Still further, supposing the instrumentality of the companies were discontinued, we see no advantage, but much unnecessary complication, in continuing the present criteria of admissibility. Birth and apprenticeship have been supposed to raise a presumption of a permanent interest in the City; but inhabitancy for a definite period furnishes evidence much more simple and direct, and much less liable to fallacy. As to the acquisition of the freedom by purchase, it is practically a tax upon the retail traders of the City, who are compelled to take up their freedom; and whatever advantages may be attributed to such a tax, as a test of the competence of the party contributing, or a compensation for the convenience of a residence within the City, these, admitting them to be advantages, might surely be obtained by a much less circuitous and more equitable process, and upon a system more analogous to that which now prevails in other English corporate towns.

The possession of the rights of freemen by non-residents appears to us to be at variance with the true principles of municipal constitutions.

The privilege which the freemen enjoy of sharing in certain elections we shall discuss under other heads. We look upon the privilege from impressment as scarcely warranted by the principle of the exemption on which it is founded, and we know no reason why such a privilege should belong solely to the inhabitants of one town of your Majesty's dominions. With respect to their other privileges, it appears to us that the objections made to them rest, with little exception, ultimately on the distinction existing between the freemen and other householders.

GOVERNING BODIES.

The assemblies which take a share in the government of the corporation are the court of aldermen, the court of common council, and the court of common hall. The court of aldermen consists of twenty-six aldermen, including the lord mayor. Twenty-five of these are elected for life by such freemen as are householders of the wards, the house being of the annual value of 107., and the freeman paying certain local taxes to the amount of 30s., and bearing lot in the ward. In this way, twenty-four of the wards, into which the City is divided, send up one alderman each; the two remaining wards send up another. The twenty-sixth alderman belongs to a twenty-seventh nominal ward, which comprehends no part of the city of London, but only the dependency of Southwark. This alderman is not elected at all; but when the aldermanry is vacant, the other aldermen have, in seniority, the option of taking it; and the alderman who does take it holds it for life, creating a vacancy as to the ward for which he formerly sat.

The court of common council consists of the twenty-six aldermen and of two hundred and forty common councilmen, elected annually in different proportions by the several wards by the same electors as those electing the aldermen.

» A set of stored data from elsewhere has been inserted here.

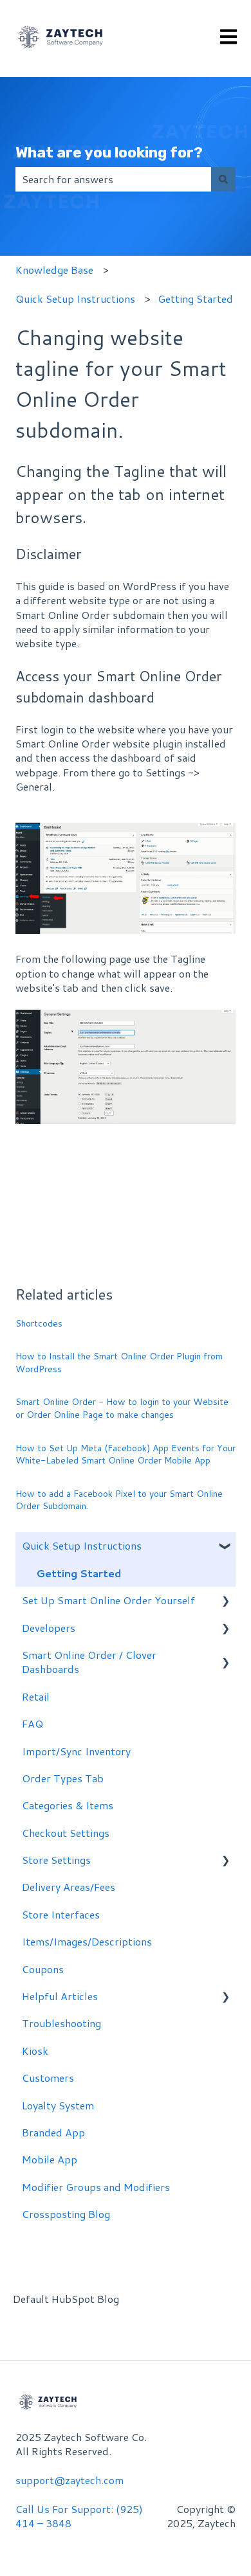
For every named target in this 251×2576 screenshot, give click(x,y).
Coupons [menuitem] (43, 1969)
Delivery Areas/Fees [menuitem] (68, 1886)
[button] (225, 1547)
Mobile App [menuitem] (49, 2159)
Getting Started (195, 298)
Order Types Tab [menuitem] (63, 1778)
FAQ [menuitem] (32, 1723)
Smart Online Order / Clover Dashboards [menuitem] (89, 1661)
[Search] (223, 179)
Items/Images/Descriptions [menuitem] (87, 1941)
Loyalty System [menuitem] (58, 2105)
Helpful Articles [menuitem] (60, 1996)
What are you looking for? (109, 152)
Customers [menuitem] (48, 2077)
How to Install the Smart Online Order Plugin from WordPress (119, 1362)
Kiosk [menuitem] (35, 2050)
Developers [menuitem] (48, 1627)
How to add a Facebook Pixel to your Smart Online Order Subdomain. (119, 1500)
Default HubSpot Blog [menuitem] (66, 2298)
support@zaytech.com (69, 2480)
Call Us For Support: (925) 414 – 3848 (79, 2515)
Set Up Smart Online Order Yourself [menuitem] (108, 1600)
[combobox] (113, 179)
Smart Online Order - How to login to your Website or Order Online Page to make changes (121, 1408)
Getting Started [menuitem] (78, 1573)
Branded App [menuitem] (53, 2132)
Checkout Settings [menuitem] (65, 1832)
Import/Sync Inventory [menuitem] (76, 1751)
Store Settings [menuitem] (56, 1859)
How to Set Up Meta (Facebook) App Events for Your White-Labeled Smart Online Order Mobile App (125, 1454)
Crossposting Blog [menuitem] (66, 2213)
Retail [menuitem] (36, 1696)
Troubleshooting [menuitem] (61, 2023)
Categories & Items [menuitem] (67, 1805)
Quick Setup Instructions (75, 298)
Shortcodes (38, 1323)
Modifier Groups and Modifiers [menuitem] (96, 2186)
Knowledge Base (54, 269)
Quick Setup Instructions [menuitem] (82, 1545)
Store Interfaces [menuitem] (61, 1914)
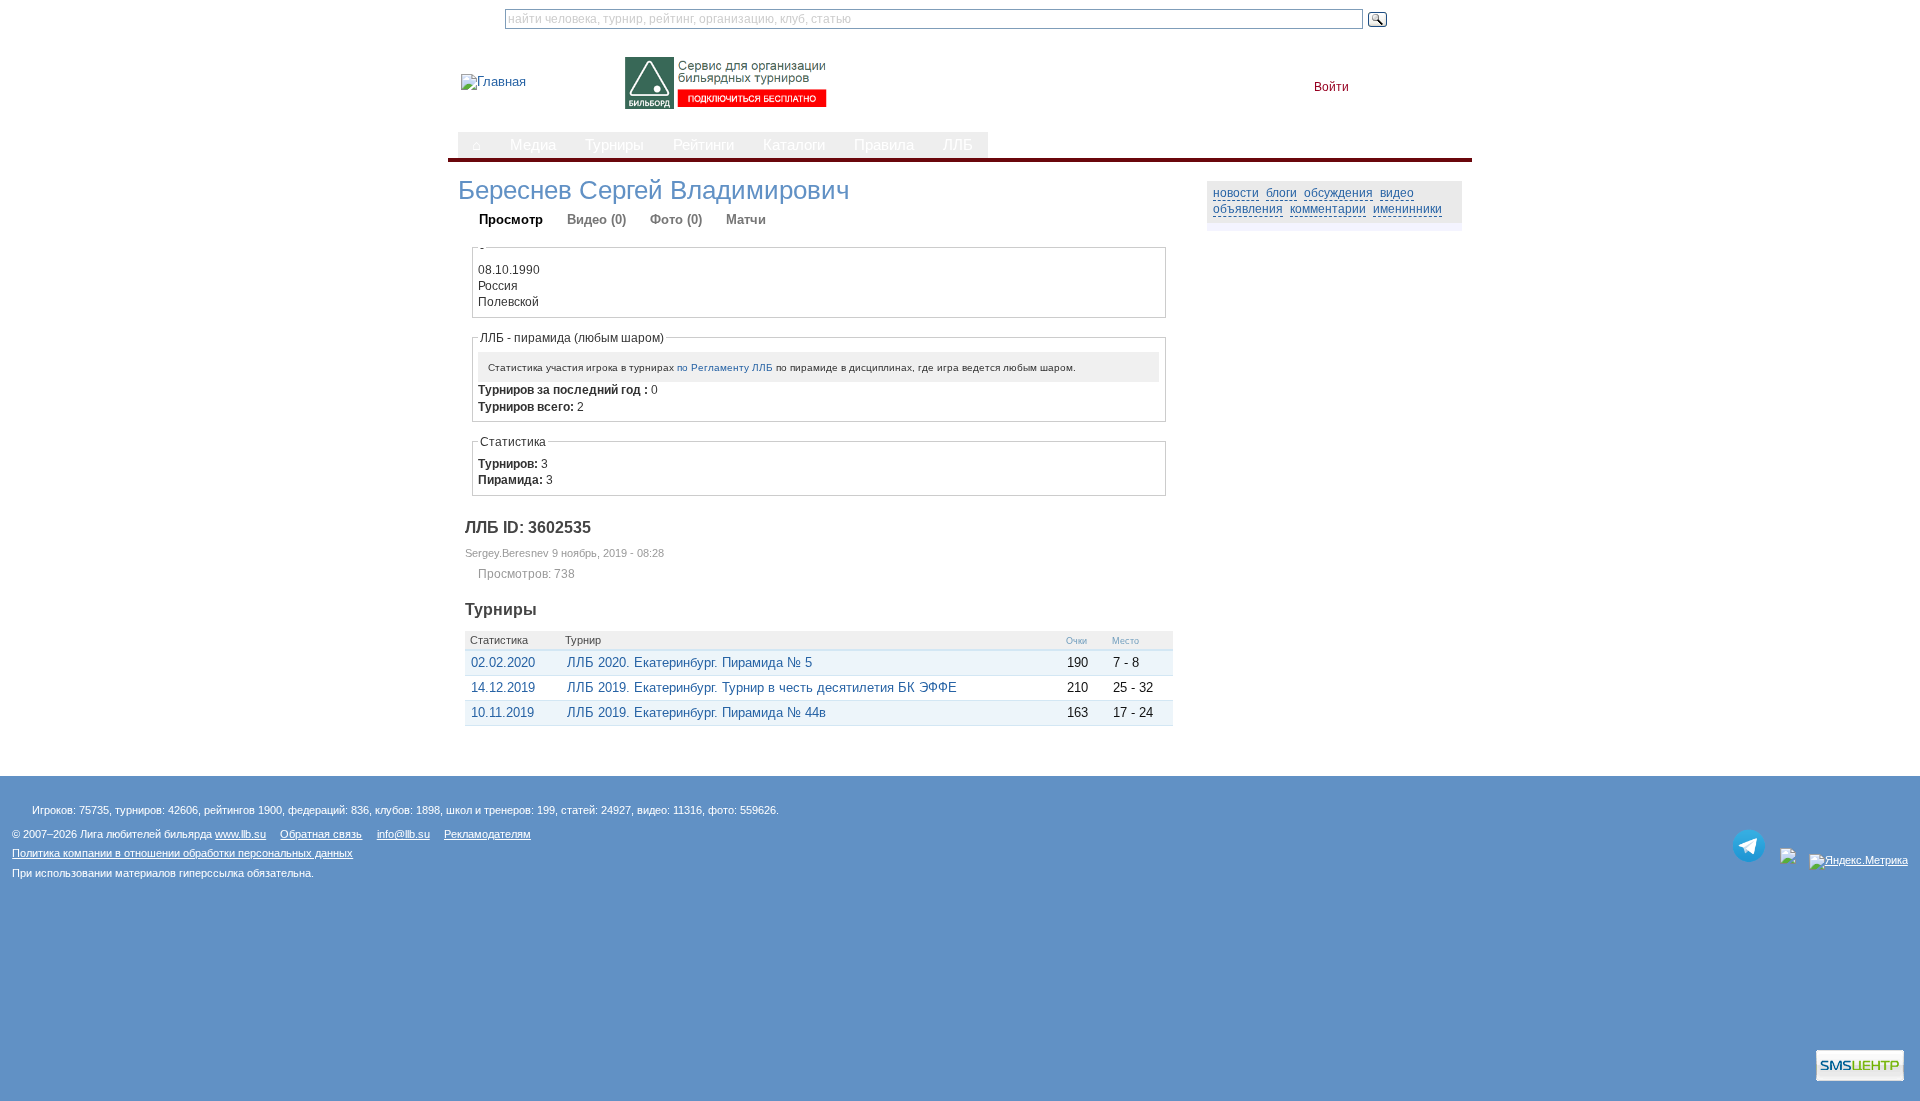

The court of common hall consists of such freemen of the corporation as are liverymen of the several companies. The aldermen also form a part; but it seems to be understood that, when the votes are taken at elections, they are not to speak or poll, at least not in the character of aldermen.

The lord mayor, or his locum tenens, is the president of each assembly, except that, on the occasion of elections in the common hall, the modern practice is for the sheriffs and the common sergeant to preside during a part of the proceedings; though perhaps, strictly speaking, the court is still under the presidency of the mayor, the other officers named being merely engaged in taking the votes.